Cato joins OpenAI Daybreak program to advance AI-powered cyber defense

Cato Networks says the partnership will bring OpenAI cyber capabilities into enterprise security workflows, aiming to speed vulnerability discovery, prioritization and AI-driven defense across its SASE platform

Cato Networks said it is joining OpenAI’s Daybreak Cyber Partner Program, expanding an existing partnership with OpenAI as the cybersecurity company looks to bring advanced AI tools into enterprise defense systems.

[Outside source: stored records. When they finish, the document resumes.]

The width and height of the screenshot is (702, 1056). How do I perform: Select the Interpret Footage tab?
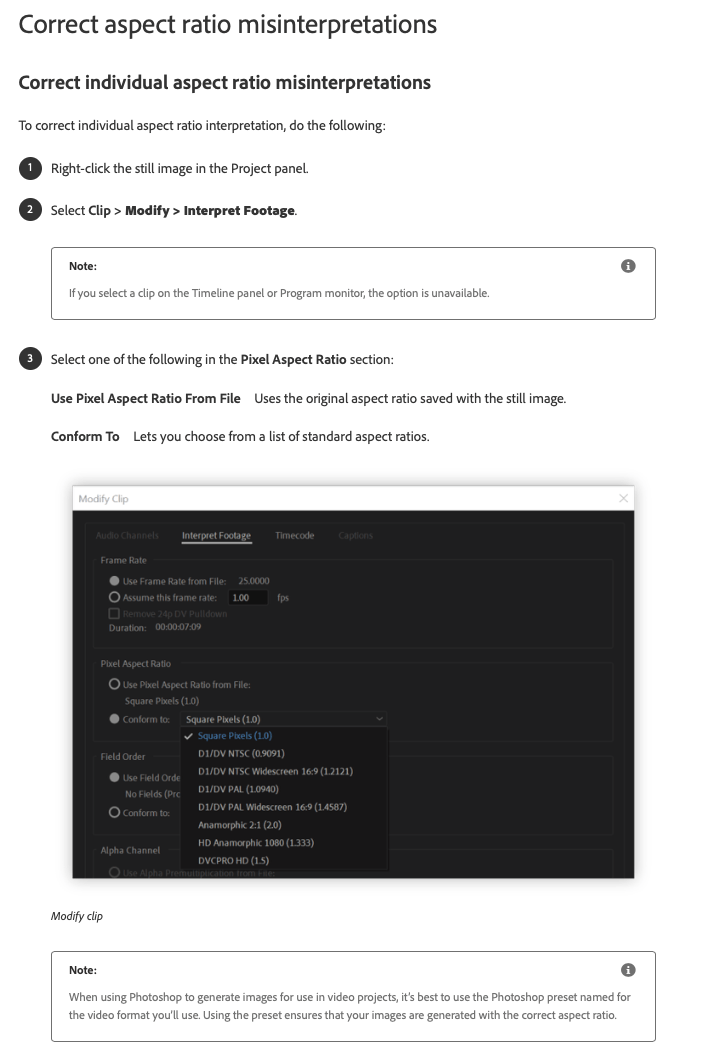click(x=216, y=535)
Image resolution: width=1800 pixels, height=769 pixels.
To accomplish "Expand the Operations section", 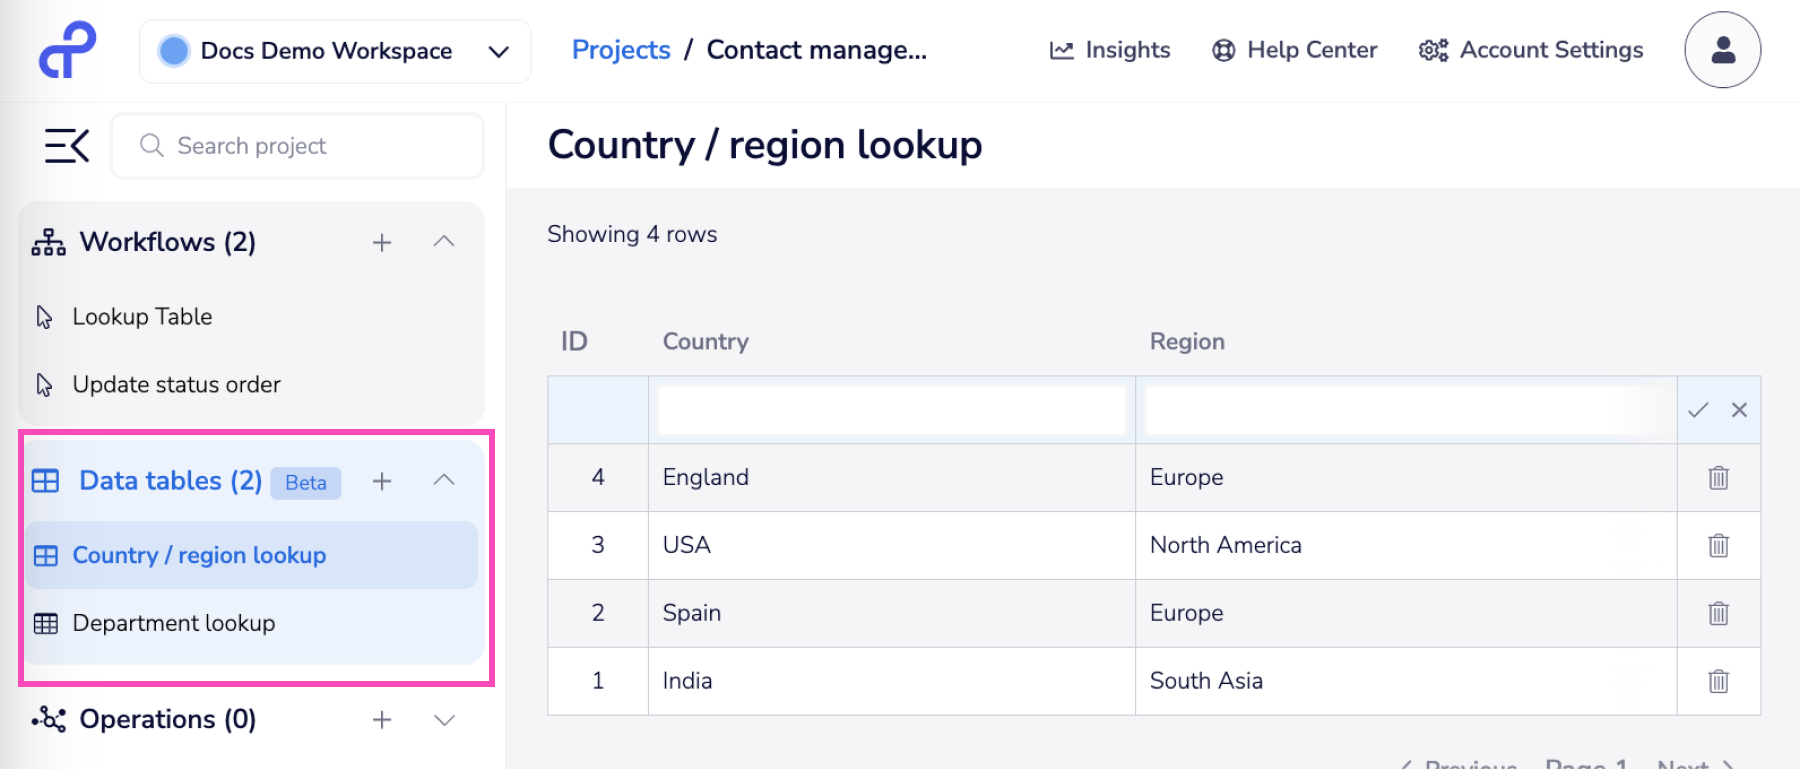I will 444,720.
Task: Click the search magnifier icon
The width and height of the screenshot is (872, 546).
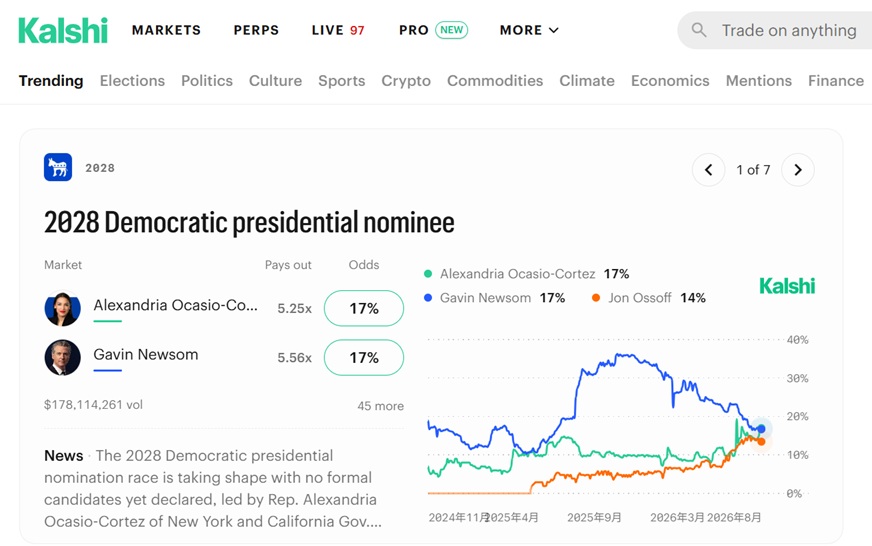Action: click(699, 30)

The company said the collaboration will focus on using OpenAI’s cyber capabilities in practical defensive workflows, including vulnerability discovery, prioritization and mitigation. Cato previously joined OpenAI’s Trusted Access for Cyber program, which gives vetted security teams access to cyber-focused AI tools for defensive use. OpenAI describes Daybreak as a cybersecurity initiative built around authorization, human judgment, monitoring, safeguards and collaboration with the security community.
The Cato Networks team
The Cato Networks team
The Cato Networks team
(Photo: Yifat Yogev)
Through Daybreak, Cato said it will work with OpenAI to move beyond internal testing and integrate AI capabilities into real-world security products and services used by enterprises. The companies also plan to collaborate on safety and abuse-prevention standards, including controls intended to monitor and prevent unauthorized activity.
Cato, founded by Israeli cybersecurity entrepreneur Shlomo Kramer, provides an SASE platform that combines networking, security, access and AI security in a single cloud-based system. The company says its platform allows enterprises to monitor activity across users, devices, applications, data, cloud resources and AI interactions, correlate that activity and enforce policy through its global cloud.

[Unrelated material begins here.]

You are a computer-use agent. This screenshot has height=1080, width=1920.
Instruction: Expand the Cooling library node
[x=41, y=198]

“Security teams are under pressure to respond at machine speed, but speed alone is not enough,” Kramer, Cato’s co-founder and CEO, said. “AI in security will not be defined by access to models alone. It will be defined by who can connect these models to the data, controls and architecture needed to protect customers in the real world.”
Kramer said the OpenAI Daybreak Cyber Partner Program would allow Cato to work with OpenAI on bringing advanced AI capabilities into its platform “to power the next generation of agentic defense and help security teams close the gap between new threats and meaningful protection.”

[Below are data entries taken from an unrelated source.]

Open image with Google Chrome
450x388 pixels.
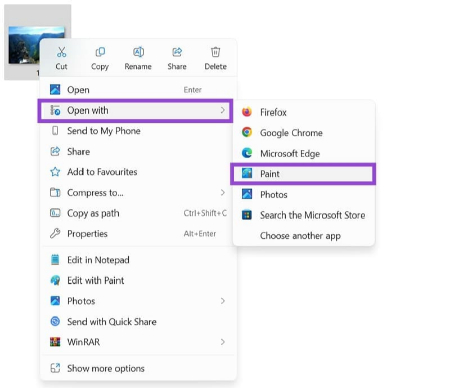click(304, 133)
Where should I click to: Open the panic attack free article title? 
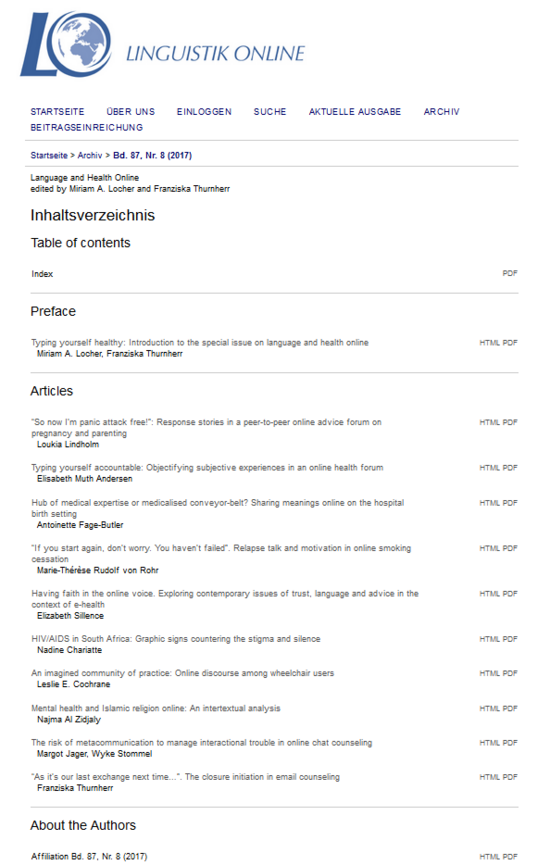coord(206,428)
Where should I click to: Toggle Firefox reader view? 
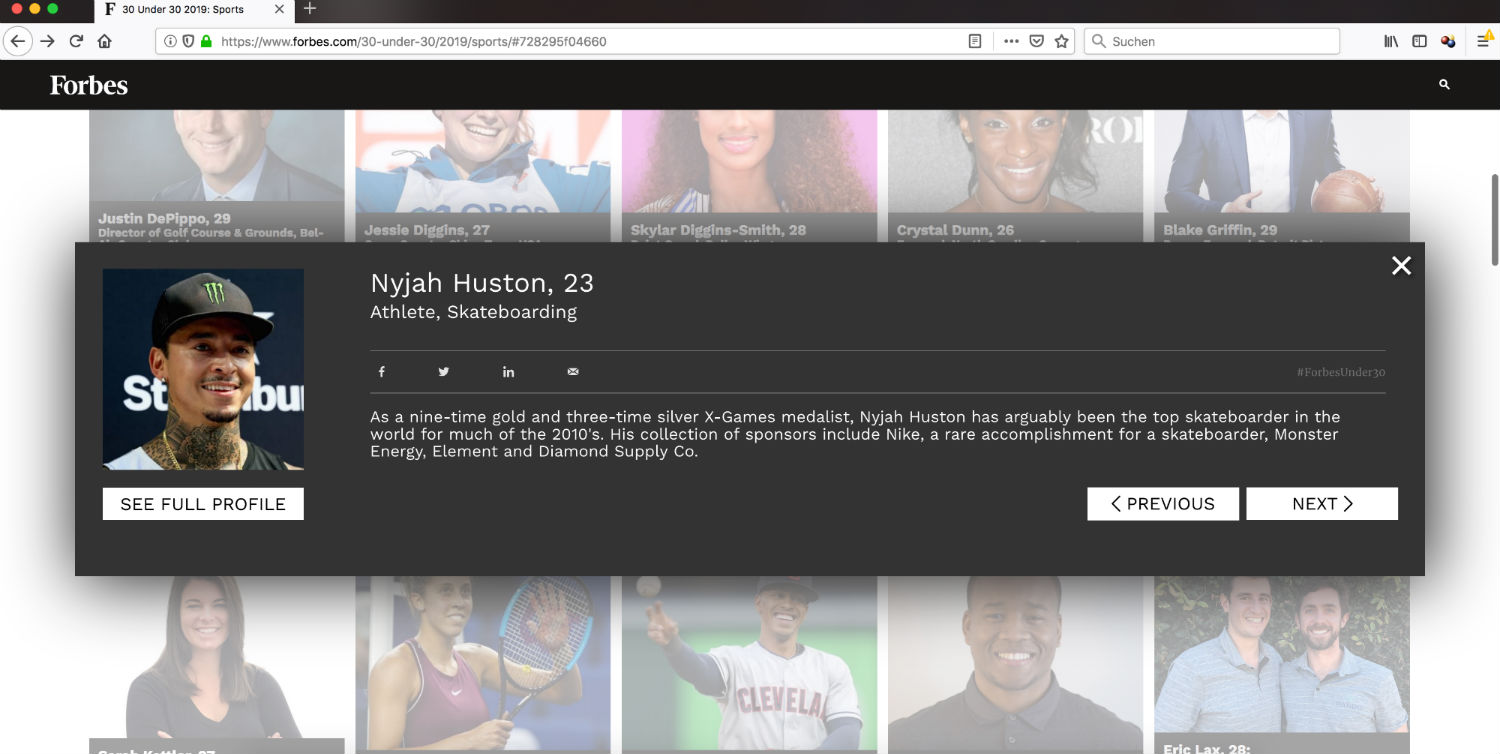[x=975, y=41]
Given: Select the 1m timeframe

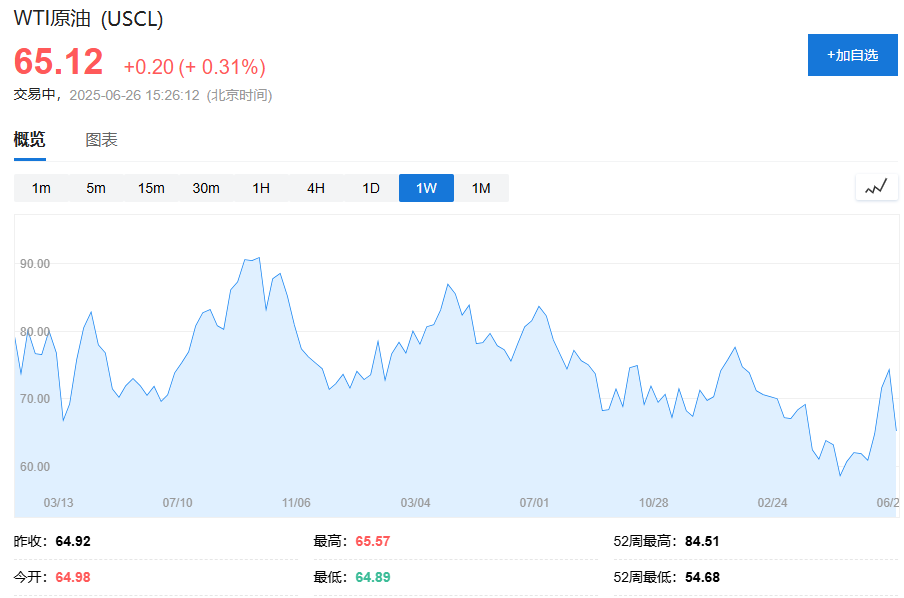Looking at the screenshot, I should click(x=41, y=188).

Cato said it recently reduced its time to protect against newly disclosed vulnerabilities to 45 minutes using what it described as full agentic CVE mitigation. The company said the milestone showed how cloud-native architecture and AI tools could accelerate vulnerability analysis, protection generation, validation and global deployment when paired with governance and human oversight.
The announcement comes as AI companies and cybersecurity firms increasingly focus on tools that can help defenders identify, analyze and patch vulnerabilities faster. OpenAI’s Daybreak program is part of that broader push to use AI for defensive cyber work, including vulnerability detection and remediation.